> _PASSAGE PROVIDED_

+ + +

Contribution of food residues preserved in archaeological ceramics to the understanding of animal husbandry.

Emmanuelle Casanova

Organic Geochemistry Unit, University of Bristol and soon to be a MSCA IF fellow at APPSPE, MNHN, Paris.

Food residues in ancient ceramics

Pottery vessels appeared during the Neolithic and were used extensively to store, transport, cook and process food. During cooking, grease from the food migrates into the vessel walls and survive there through the ages, either complete or in a degraded form. These lipidic residues can be recovered and analysed at the molecular level. Based on the presence of specific molecules, called biomarkers, and their distribution, the source of food that was processed in the vessels is identifiable. Lipid residues from animal products are by far the most common residues recovered in the ceramics but it is also possible to find evidence of beeswax, plants, vegetables and even cereals.

Animal fats survive in the archaeological context in a hydrolysed from with the palmitic and stearic acids as the two major compounds. Measuring the stable carbon isotope values (δ13C) of these individual fatty acids allows to identify whether the fats came from non-ruminant, ruminant animals, and aquatic sources. This method is particularly interesting to highlight the exploitation of the dairy products of domesticated animals. It is, nonetheless, not species-specific and correlation of lipid data with the faunal records allows for further understanding about the source of animal fats cooked and processed in ceramics.

+ + +

> _DATA SHOWN_
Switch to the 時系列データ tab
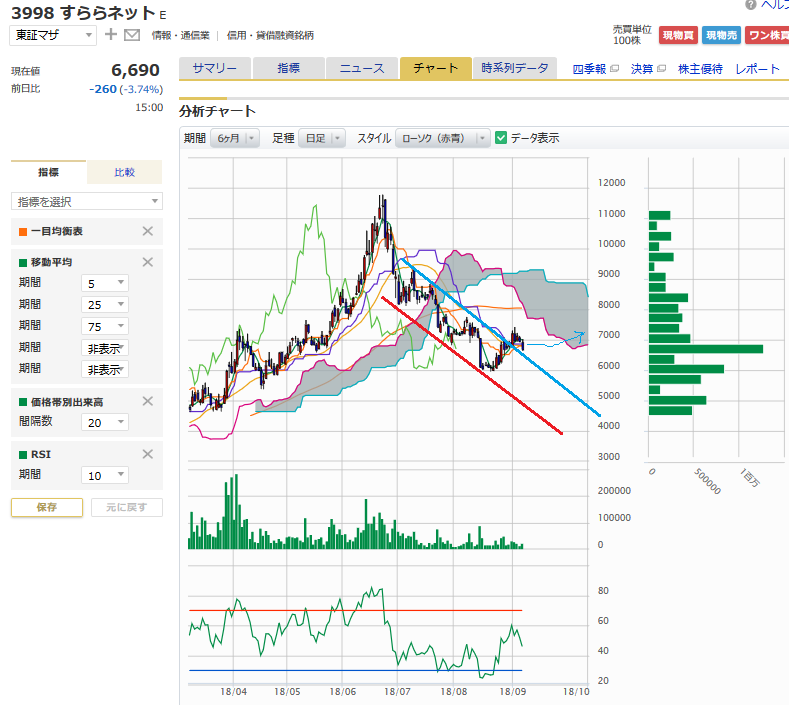tap(514, 68)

+ + +

> _GOALS_
1 - Summarize the passage on food residues in archaeological ceramics in two sentences.
2 - Answer these questions from the passage on food residues in archaeological ceramics:
(a) In what period did pottery vessels appear?
(b) Which two compounds dominate hydrolysed animal fats in the archaeological context?
(c) Which residues other than animal products can be found in the ceramics?
3 - Continue the passage on food residues in archaeological ceramics from its final sentence.
The listing is drawn from a separate source.

> _ANSWERS FOR THIS EXERCISE_
1 - Grease from food cooked in pottery vessels, which appeared during the Neolithic, migrates into the vessel walls and can survive to be recovered and analysed at the molecular level, where biomarkers and their distribution identify the food source. Measuring stable carbon isotope values of the palmitic and stearic acids in animal fats distinguishes non-ruminant, ruminant and aquatic sources and can highlight dairy exploitation, but because the method is not species-specific, it is combined with faunal records.

2 -
(a) The Neolithic.
(b) Palmitic and stearic acids.
(c) Beeswax, plants, vegetables and cereals.

3 -
Example of Neolithic pottery from the Linearbankeramik of the Upper-Alsace analysed for its absorbed lipid residues.

The example of Alsatian Neolithic

I studied the region of Alsace for my PhD project, a part of the NeoMilk project. During the Neolithic, two sub-groups of the Linearbandkeramik culture originating from two separate migration waves settled following the modern border of Lower and Upper Alsace. Faunal remains were dominated by domesticated animals (>96%) particularly cattle, then pig and caprines (sheep/goat). The number of identified specimens in an assemblage can be weighted for the meat available per animal (i.e. if a caprine is 1 unit, a pig is 3.3 units and a cow 7.3 units for Neolithic animal) for the data to be comparable to the abundance of lipid sources in the ceramics. A noticeable difference from the faunal remains in the two groups is the availability of pig meat being ~30% in Lower Alsace but ~5% in the Upper Alsace.

A. Map of the Alsace region showing the boundary between the Lower and Upper Alsace and the sites selected for lipid residue analyses. B. Pottery with decorative motifs representative of successive LBK phases of the regional groups in Alsace and relative chronology (Lefranc, 2007).

Ruminant meat and milk were extensively processed in pottery vessels of the Upper Alsace, while non-ruminant products were scarce. On the contrary, in the Lower-Alsace both non-ruminant and ruminant meat dominate the residues in the ceramics, while dairy products were scarce. The results support that the two contemporaneous sub-groups of the Linearbandkeramik exploiting their herds differently with a particular focus on ruminant products, including dairy in the Upper Alsace.

Typical meat weight of the faunal remains for Linearbandkeramik groups of the Lower Alsace and Upper Alsace and results of compound-specific stable carbon isotope analyses on fatty acids extracted from pottery vessels

Direct radiocarbon dating of food residues: what can it tell us?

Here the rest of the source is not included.